WORK ORDER: What lines in the records below include the word "height"? Return each one.

Screenshot grounding data:
☆ ☆ ☆

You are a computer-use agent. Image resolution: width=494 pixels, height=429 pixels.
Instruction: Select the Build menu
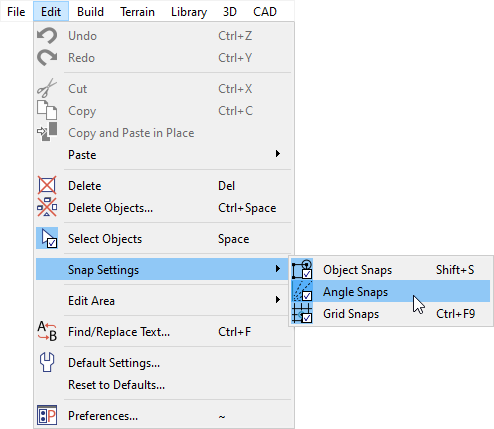pos(90,12)
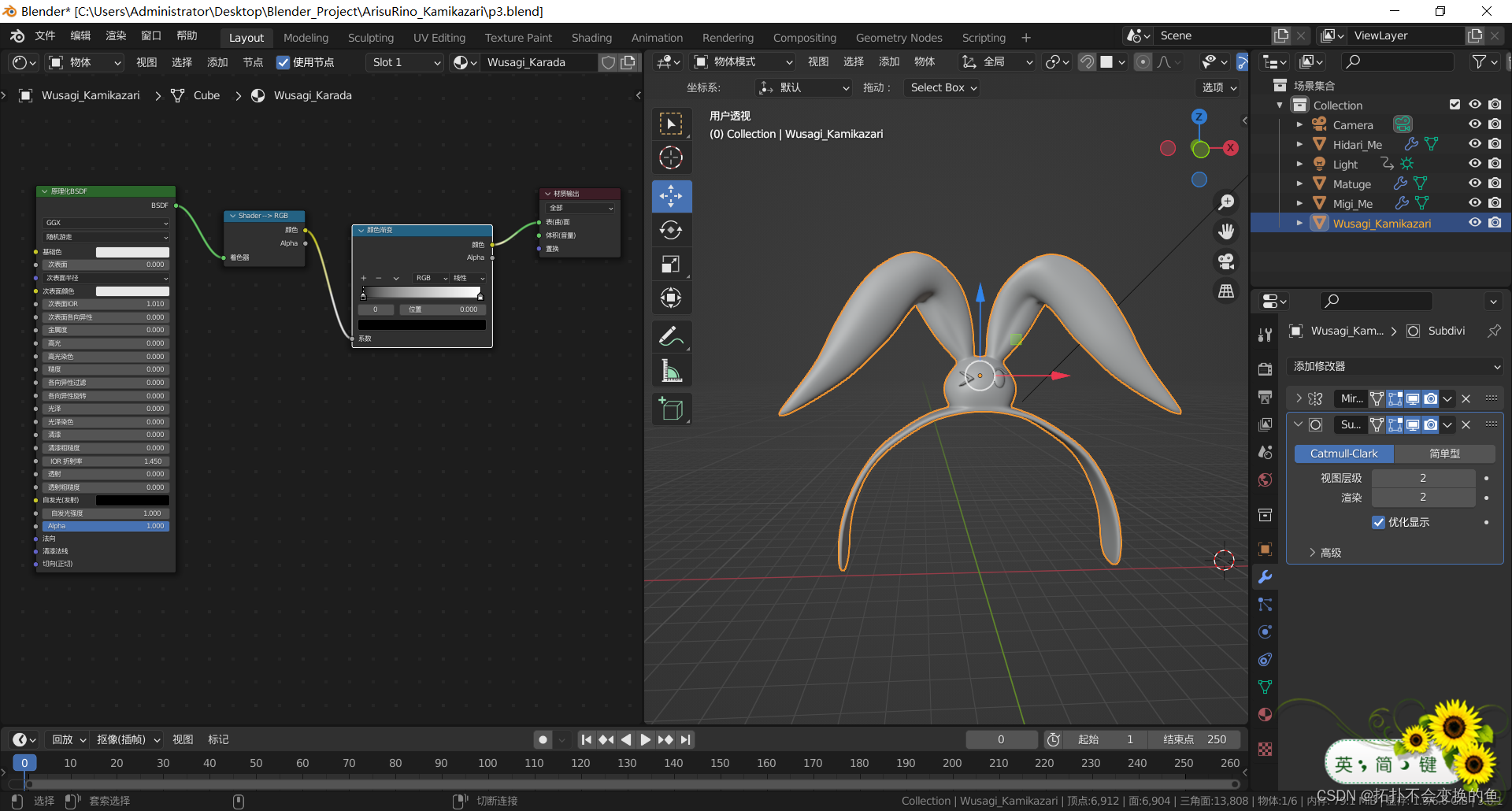Click the 简单型 subdivision button
1512x811 pixels.
(x=1444, y=454)
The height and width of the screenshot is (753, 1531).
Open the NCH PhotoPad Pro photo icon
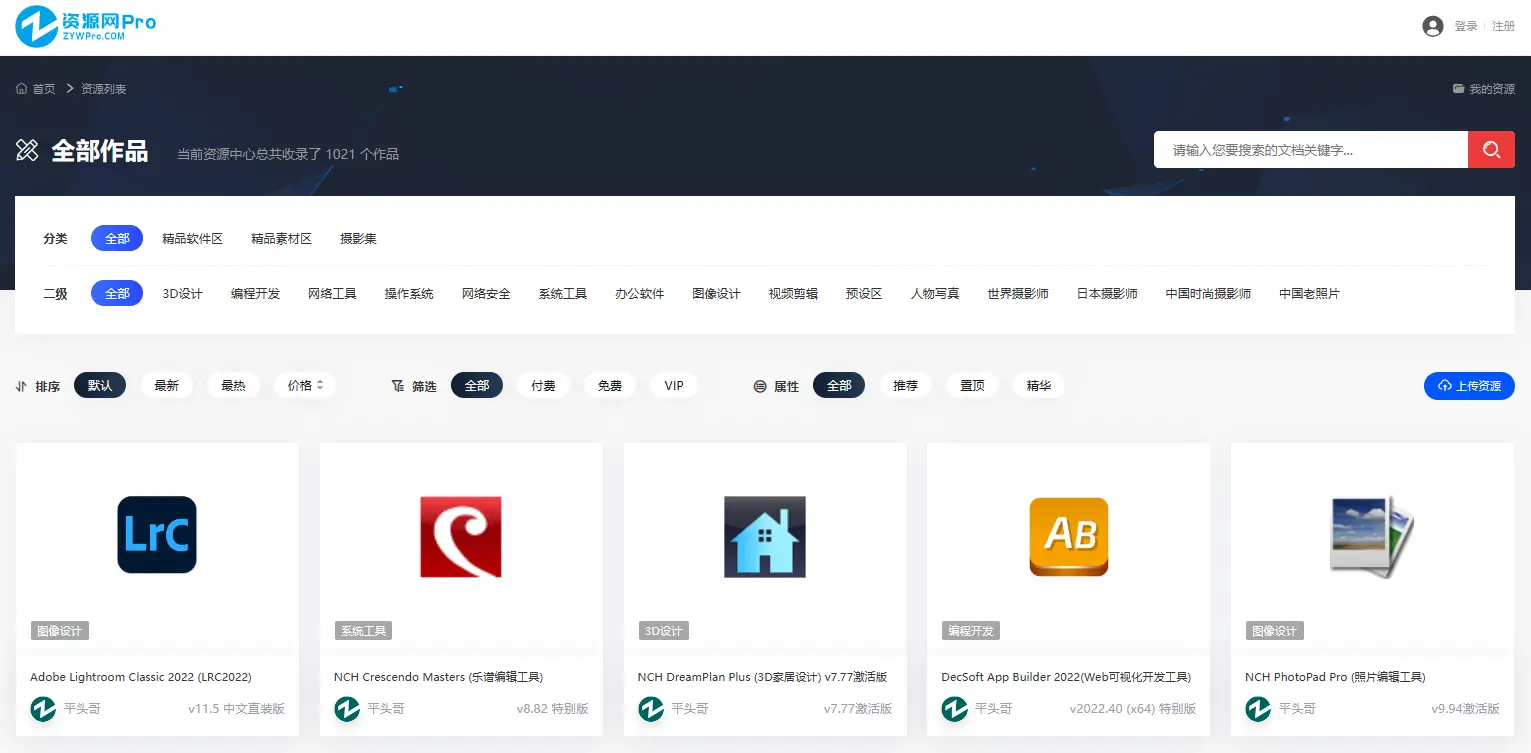(1371, 536)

☆ ☆ ☆

RESPONSE:
You are a computer-use agent. Image resolution: width=494 pixels, height=429 pixels.
The height and width of the screenshot is (753, 1531).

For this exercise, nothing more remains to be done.